The sick rose, is Rita, this is why it is mentioned in the play. She is sick because she cannot bloom and grow because of her educational background and her restrictive husband.

Howard’s end is also put into the play, one reason because it is has rude possibilities, and the second because on the front of the book Howard’s End it says “only connect”. It is about Rita, because she wants to connect to the world of education and literature, to change and leave her old life behind her, because she thinks it will make her a better person. She learns at the end that she does have choice “I dunno. I might go to France. I might go to me mother’s, I might even have a baby. I dunno. I’ll make a decision, I’ll choose.

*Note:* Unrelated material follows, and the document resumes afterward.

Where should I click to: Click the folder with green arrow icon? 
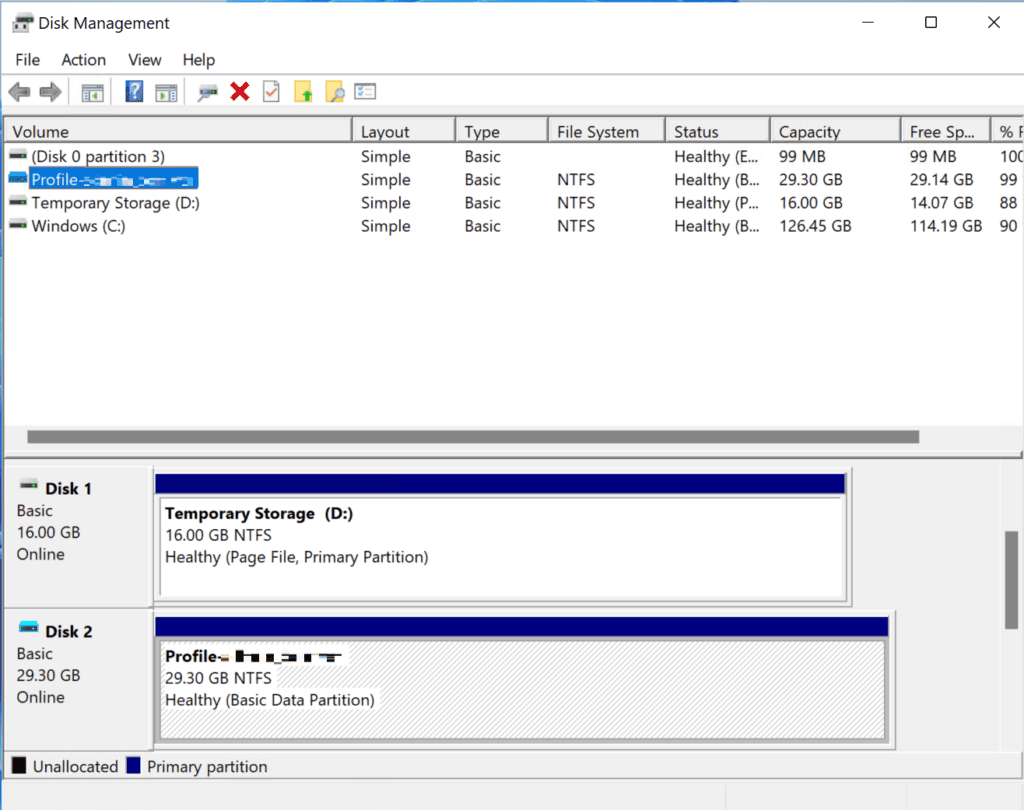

I dunno.” Rita realises that she’s a point where she isn’t educated so she will become a lecturer or to be better than anybody else, but she is educated to have choices, and maybe lead a better life for herself with these choices.

At the end of the play, Frank receives a haircut from Rita, This symbolises that Frank has endured a drastic change from the alcoholic lonely man, he was at the beginning, and Rita has changed Frank. The haircut means he is a new man and is making a better fresh start for himself all thanks to Rita. Although the play is called educating Rita, it should really be called educating frank, because he had learnt more from meeting Rita, as before he was quite stuck up, uncomfortable, quite negative and depressed, and Rita changes him for the good, she brings the good side out of him.